City of Vicksburg to absorb natural gas increase totaling $1.6 Million
Published 3:11 pm Tuesday, November 2, 2021
The city of Vicksburg will absorb an increase in natural gas prices that could cost it more than $1 million, Mayor George Flaggs Jr. said Monday.
Flaggs said at Monday’s meeting of the Board of Mayor and Aldermen that the price the city pays for natural gas from its provider, Symmetry Energy Solutions, has doubled since 2020, adding that as the owner/operator of the system, “The city of Vicksburg is prepared to pay this additional expense estimated at $1.6 million without passing the cost on to the city gas customers.”
According to the U.S. Energy Information Administration, the price for natural gas in October 2020 was $2.39 per million British thermal units of gas.
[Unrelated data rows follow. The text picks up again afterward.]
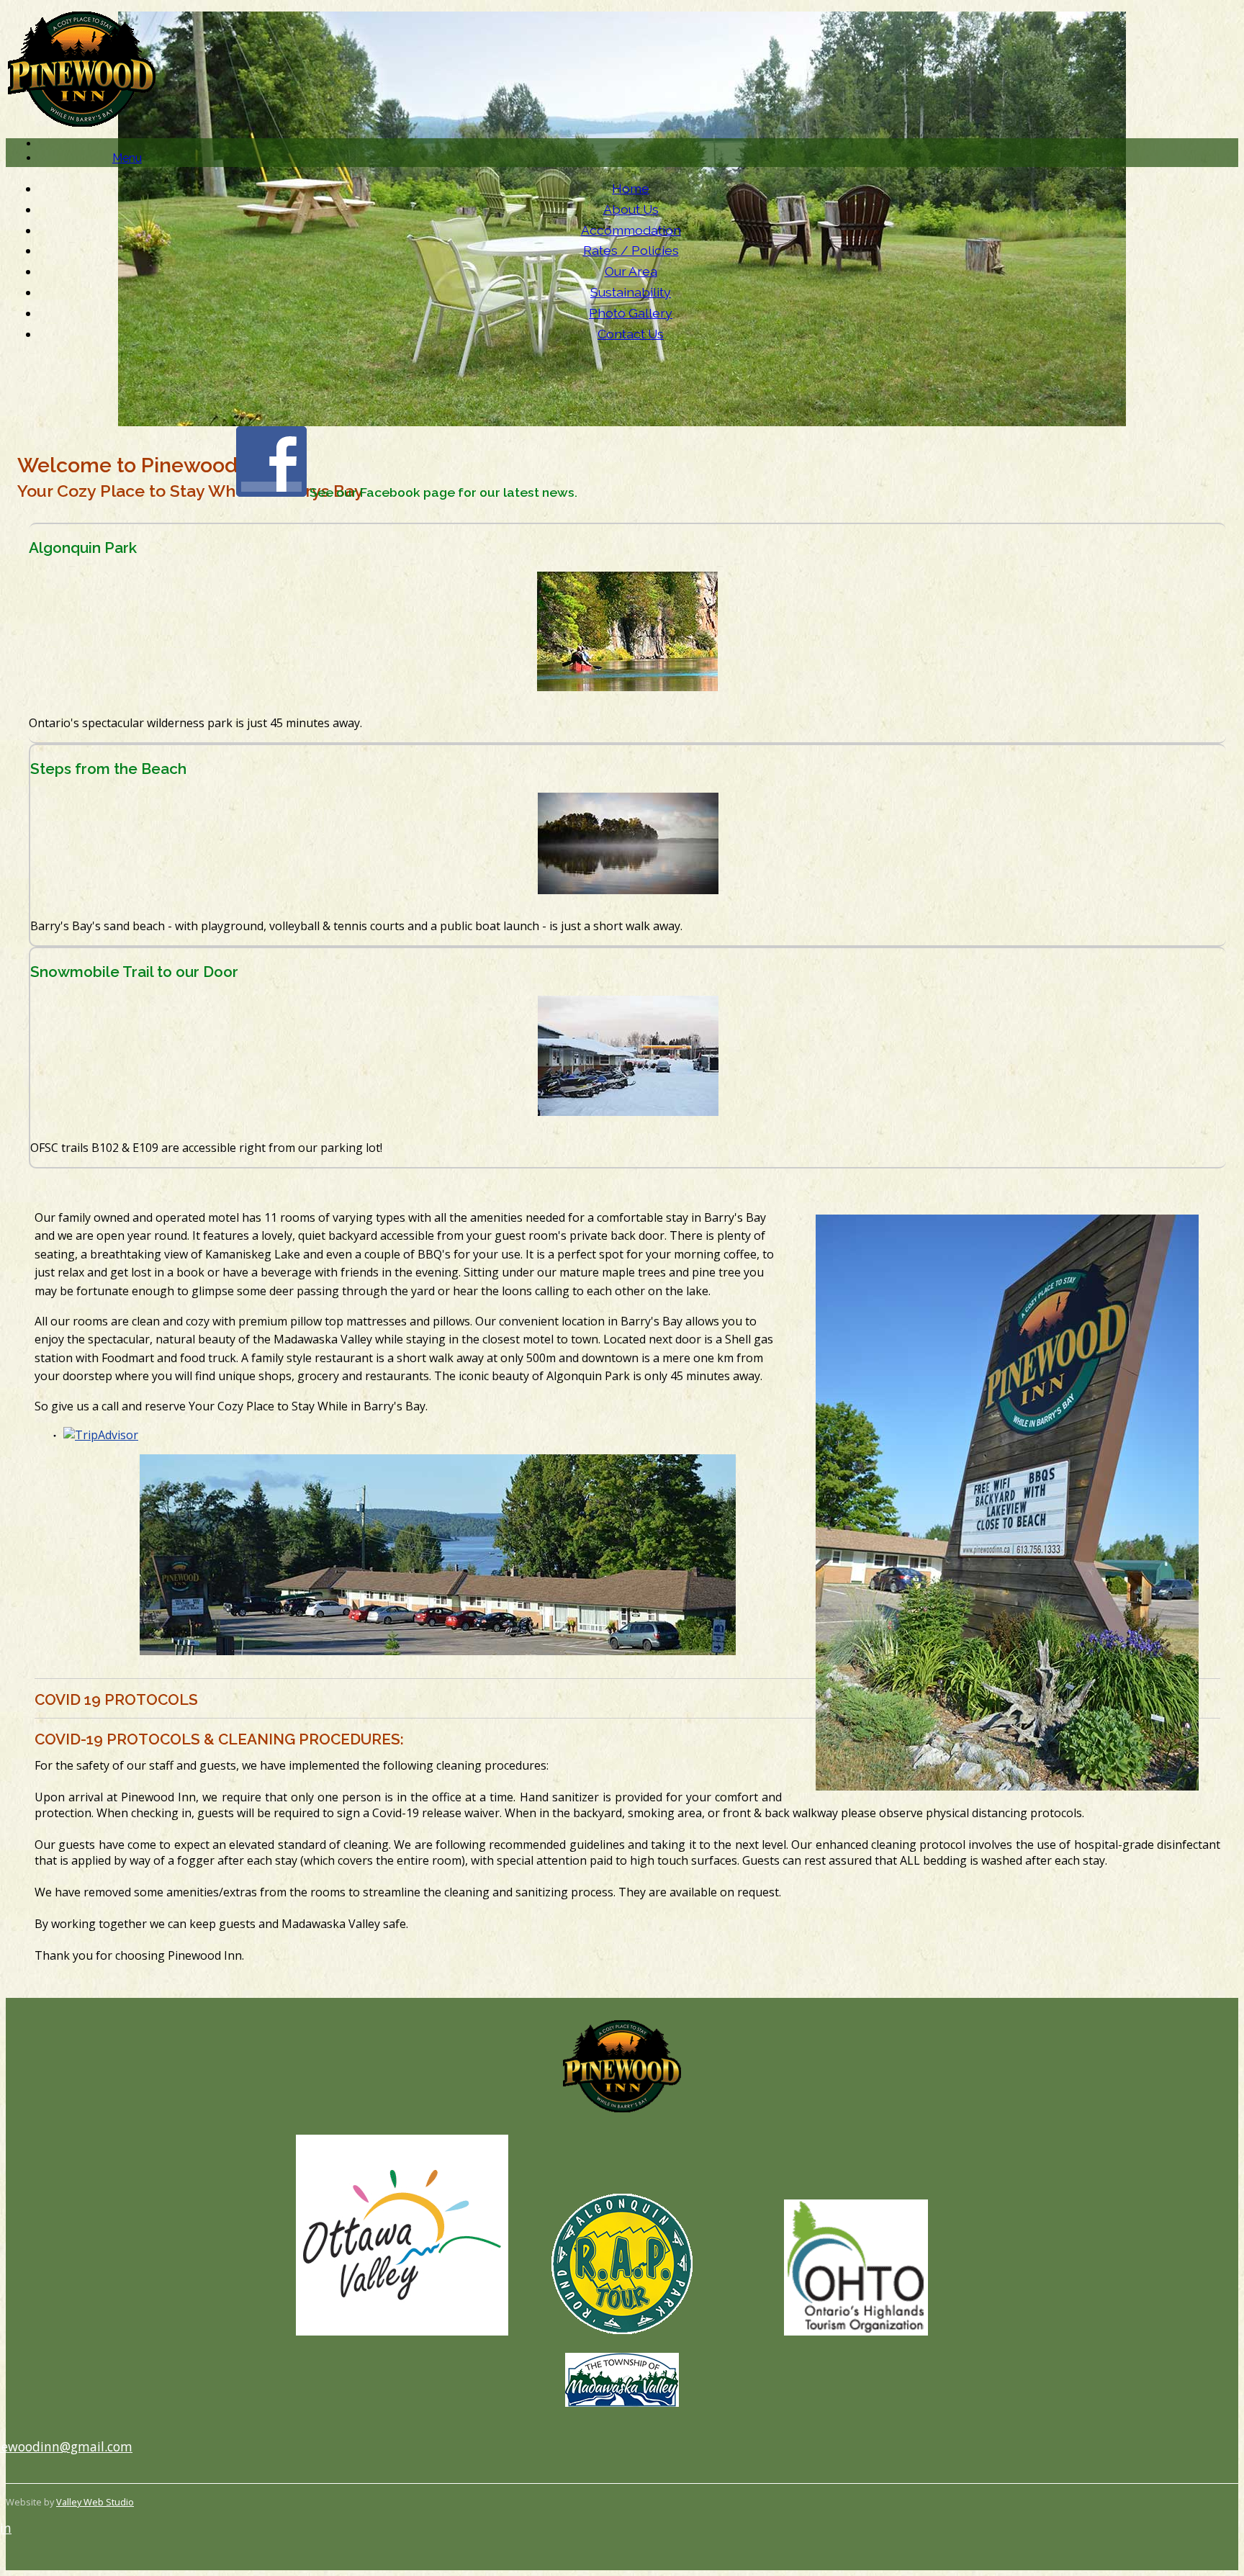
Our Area (631, 271)
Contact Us (631, 333)
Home (630, 188)
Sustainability (630, 292)
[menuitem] (631, 189)
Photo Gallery (630, 312)
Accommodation (631, 230)
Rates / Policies (631, 250)
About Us (631, 209)
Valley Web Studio (95, 2501)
In November 2020, the price was $2.61 per MMBtu. As of Tuesday, the cost was $5.52 per MMBtu, according to information from the New York Mercantile Exchange or NYMEX.
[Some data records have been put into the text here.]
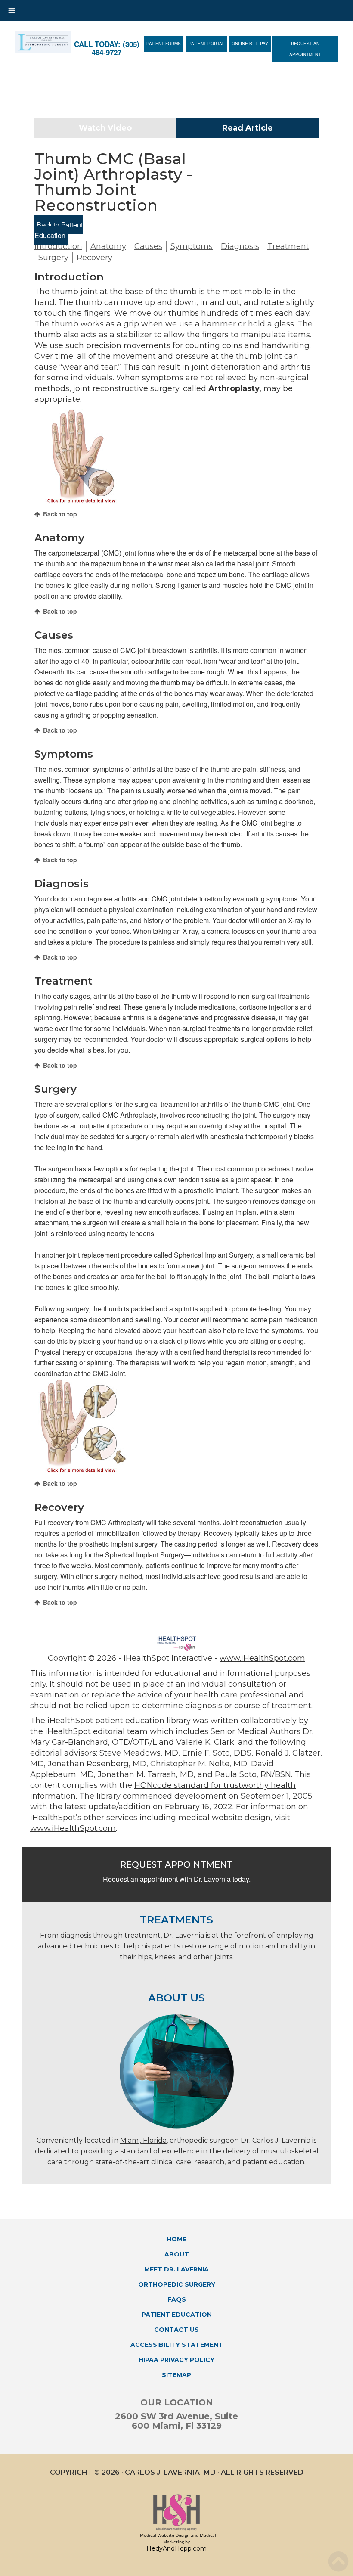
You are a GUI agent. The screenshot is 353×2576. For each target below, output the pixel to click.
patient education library (143, 1720)
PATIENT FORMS (163, 43)
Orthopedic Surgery (176, 2284)
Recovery (94, 257)
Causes (148, 246)
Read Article (247, 128)
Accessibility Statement (176, 2345)
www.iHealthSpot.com (262, 1658)
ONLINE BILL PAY (250, 43)
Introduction (58, 246)
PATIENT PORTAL (207, 43)
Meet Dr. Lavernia (176, 2269)
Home (176, 2239)
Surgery (53, 257)
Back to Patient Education (58, 230)
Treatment (288, 246)
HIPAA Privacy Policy (176, 2360)
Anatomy (108, 246)
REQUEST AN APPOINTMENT (305, 48)
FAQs (176, 2299)
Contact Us (176, 2330)
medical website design (224, 1817)
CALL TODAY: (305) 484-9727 (106, 48)
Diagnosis (240, 246)
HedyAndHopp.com (176, 2548)
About (176, 2254)
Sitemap (176, 2375)
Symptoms (191, 246)
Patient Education (177, 2314)
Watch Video (105, 128)
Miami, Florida (143, 2140)
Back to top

Flaggs said the decision comes after a meeting with representatives with Utility Management Corp., the city’s natural gas consultants.
While it is hard to predict the type of winter the area will experience, Flaggs said, he would not recommend the board pass the increase to the city’s estimated 9,000 gas system customers. He said there is sufficient money in the gas department’s estimated $5 million reserve fund to cover the rate increase.
“I don’t think we should raise the rates and give the raises (to employees) at the same time; it just doesn’t make any sense,” Flaggs said. “I can’t guarantee there won’t be a rate increase next year but I think it’s counter-productive for us to raise the rate and give the raises at the same time.
“I prefer cutting raises and cutting employees before we start to continue to pass on the cost of gas to people on fixed incomes and the poor people of this city. I refuse to do it,” he said.
Flaggs said city officials would monitor gas prices.
According to the consultants, city accounting director Doug Whittington said, the city’s $1.6 million loss is based on gas prices remaining level through March.
“We’re going to lock in on half of what we used last year,” Whittington said. “So we at least hedge ourselves by locking in on half our gas, to make sure we’re only losing $800,000 if gas prices go up.”
The city used 413,000 MMBtu last winter, he said and presently has 96,000 MMBtu in storage.
“We don’t know (if gas prices will drop); anything can happen in the world. We’re keeping half our gas at the $800,000 loss. Then we’re going to monitor (the cost) daily,” he said.
“If we have a real warm winter then the gas may come down below what we’ve locked in and then we’ll start looking into that. We’re hoping for a mild winter and to not lose any more than $1.6 million,” Whittington said.